Czech: Nehmen wir doch die Entwicklung des Sessels. Im Rahmen der damaligen Technologien war das Bugholzmöbel deswegen so fortschrittlich, weil es leicht und billig war. Aus diesen rationalen Gründen wurde der Bugholzstuhl zum selbstverständlichen Möbel in den Kaffeehäusern. So blieb Holz immer ein fixer Bestandteil von Gast- und Kaffeehäusern, weil es in seiner Materialeigenschaft uneinholbar war. Bevor andere Materialien entdeckt wurden, gab es ja keine Alternativen zum Holz. Den ausschließlichen Vorteil der Leichtigkeit hat das Holzmöbel heute nicht mehr, da es seit einiger Zeit Metall- und Kunststoffmöbel gibt, die auch leicht sind. Andererseits existieren unbewusst abgespeicherte Normen und Verhaltensregeln. Auch wenn sich die Routinehandlungen im Zusammenhang mit dem Essengehen oder der Kaffeehausbenutzung historisch verändert haben, so bleibt doch trotz einiger Verluste immer ein Paket an Wissen und Eingeübtem übrig. Mit dieser Dialektik muss man als Architekt umgehen, nämlich den richtigen Mittelweg zwischen Tradition und Veränderung finden. Konsum in einem Gastronomiebetrieb hat viel mehr mit Gewohnheit als mit Innovation zu tun. Die Veränderungen sind eher minimal. Letztlich wäre man als Konsument verloren, wenn alles umgekrempelt würde.

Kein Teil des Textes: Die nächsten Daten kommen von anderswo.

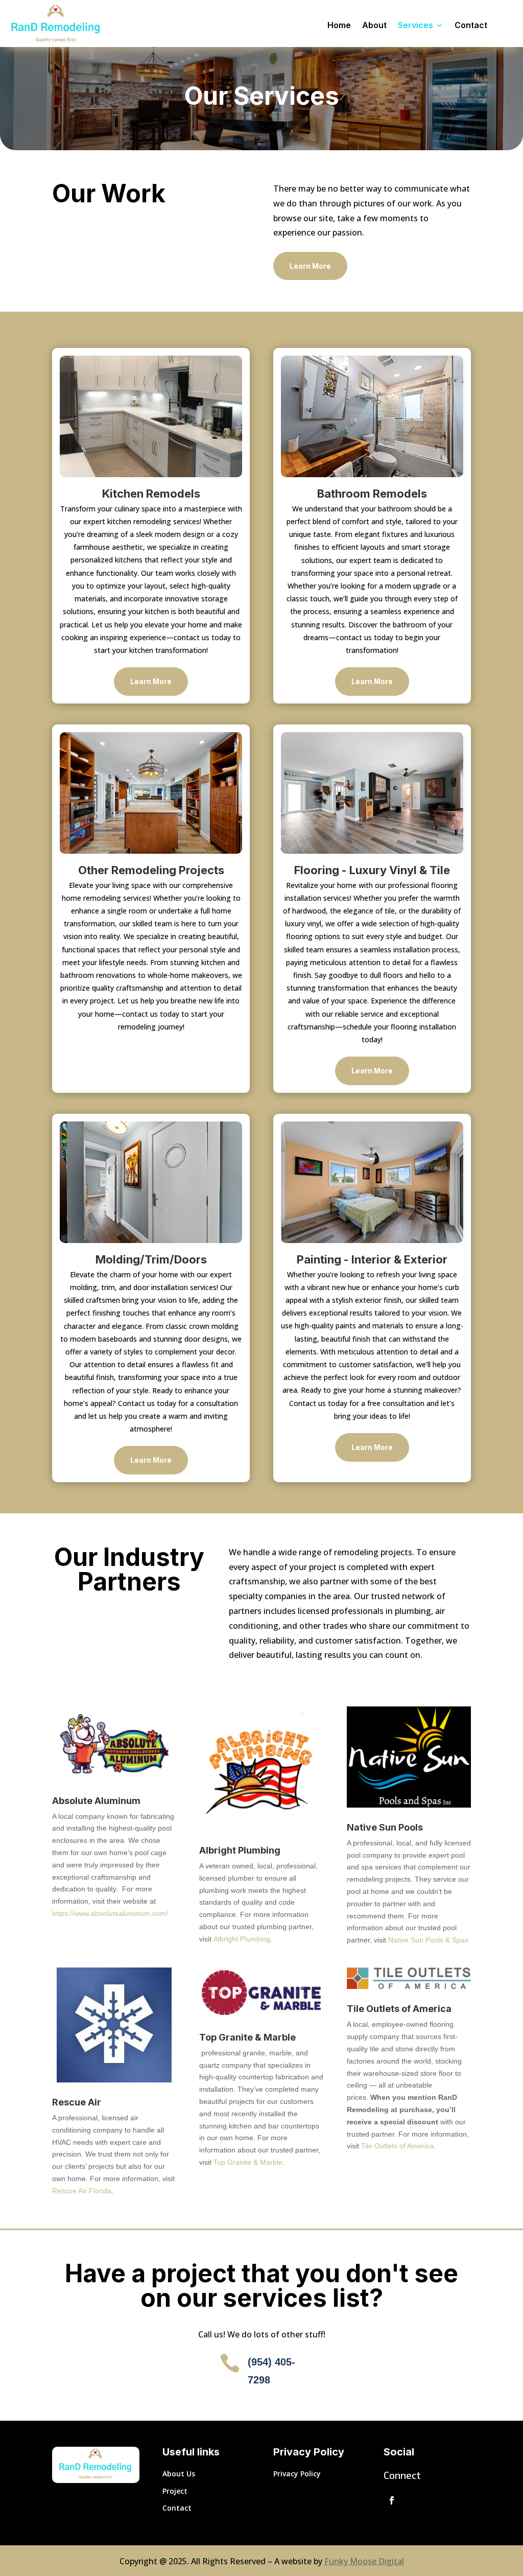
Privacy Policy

Eichinger: Holz ist ja fast in allen Kulturen im gastronomischen Bereich in Verwendung. Das hängt sicher damit zusammen, dass es ein Hightech-Material ist und besondere Qualitäten in der Instandhaltung hat. Deshalb gibt es auch in diesem Bereich so ein Naheverhältnis zu diesem Material. Holz umarmt einen in gewissem Sinne, es besitzt einen Sympathiewert. Das bedeutet nicht, dass andere Materialien nicht auch sympathisch wären, aber Holz verhält sich der Haut gegenüber sehr angenehm. Holz nimmt sehr gut Schwingungen und Schweiß auf. Holz hat einen Körper. Es ist wie ein Instrument.

Ritter: Gehen wir noch auf die Tradition ein. In jeder Kultur haben sich räumliche bzw. atmosphärische Standards herausgebildet, an die man sich gewöhnt hat und wo man sensibel reagiert, wenn sie sich radikal ändern. Es geht also in eurem Verständnis um ein leichtes Weiterentwickeln von Gewohnheiten in der Kultur der Gastlichkeit, um den Erhalt von gewissen Momenten. Besitzt Holz in diesem Zusammenhang einen Wiedererkennungseffekt?

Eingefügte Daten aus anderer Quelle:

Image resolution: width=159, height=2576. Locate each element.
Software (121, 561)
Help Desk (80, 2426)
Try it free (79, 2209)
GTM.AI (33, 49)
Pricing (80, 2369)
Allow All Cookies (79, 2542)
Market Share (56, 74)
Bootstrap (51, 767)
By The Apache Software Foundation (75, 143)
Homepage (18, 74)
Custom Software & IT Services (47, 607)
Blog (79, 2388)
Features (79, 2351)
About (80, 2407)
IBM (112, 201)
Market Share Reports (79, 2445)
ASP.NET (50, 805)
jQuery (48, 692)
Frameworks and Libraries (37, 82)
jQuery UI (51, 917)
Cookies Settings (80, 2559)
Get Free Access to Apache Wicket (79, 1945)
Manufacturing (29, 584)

Czech: Nur zum Teil. Gerade seit der klassischen Moderne gibt es das Eindringen des Stahlrohrsessels in die Möbellandschaft. Diese Entwicklung bringt auch einen gewissen Sitzkomfort, den man vorher so nicht gekannt hat. Es gab natürlich auch ideologische Auswüchse, wonach nur der Stahlrohrstuhl modern sei.

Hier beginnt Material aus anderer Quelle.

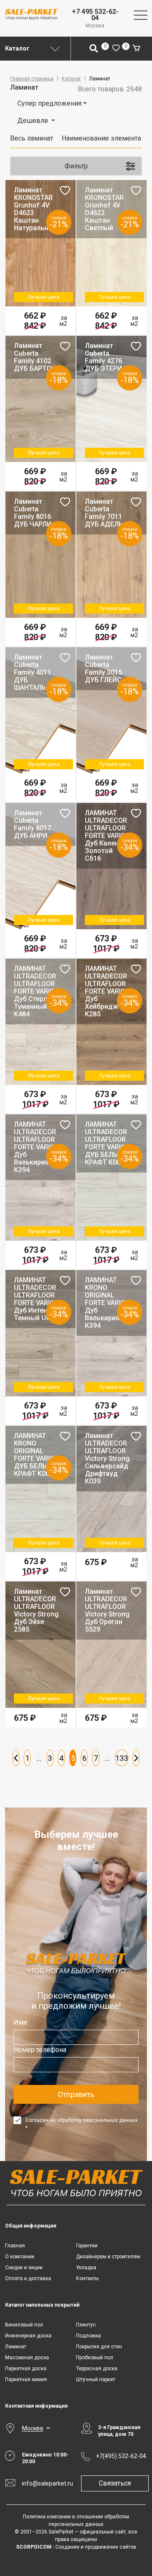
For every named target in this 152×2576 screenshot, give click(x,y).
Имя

Eichinger: Heute ist es nicht mehr so, dass ein Sessel automatisch ein Holzsessel sein muss, weil es seit einiger Zeit eine große Auswahl gleichwertiger Materialien gibt. Insofern ist es auch ein bewusster Akt, wenn man sich für einen Holzsessel entscheidet. Mir hat in dem Zusammenhang sehr gefallen, wie der Sessel von Jasper Morrison auf den Markt gekommen ist, gerade zu einem Zeitpunkt, als man glaubte, dass man leichte Möbel nur mehr in Kunststoff herstellen kann. Dieser Stuhl hat gezeigt, dass man auch in Holz die Anforderungen erfüllen kann. Morrison hat einen völlig neuen Ansatz in die Diskussion eingebracht.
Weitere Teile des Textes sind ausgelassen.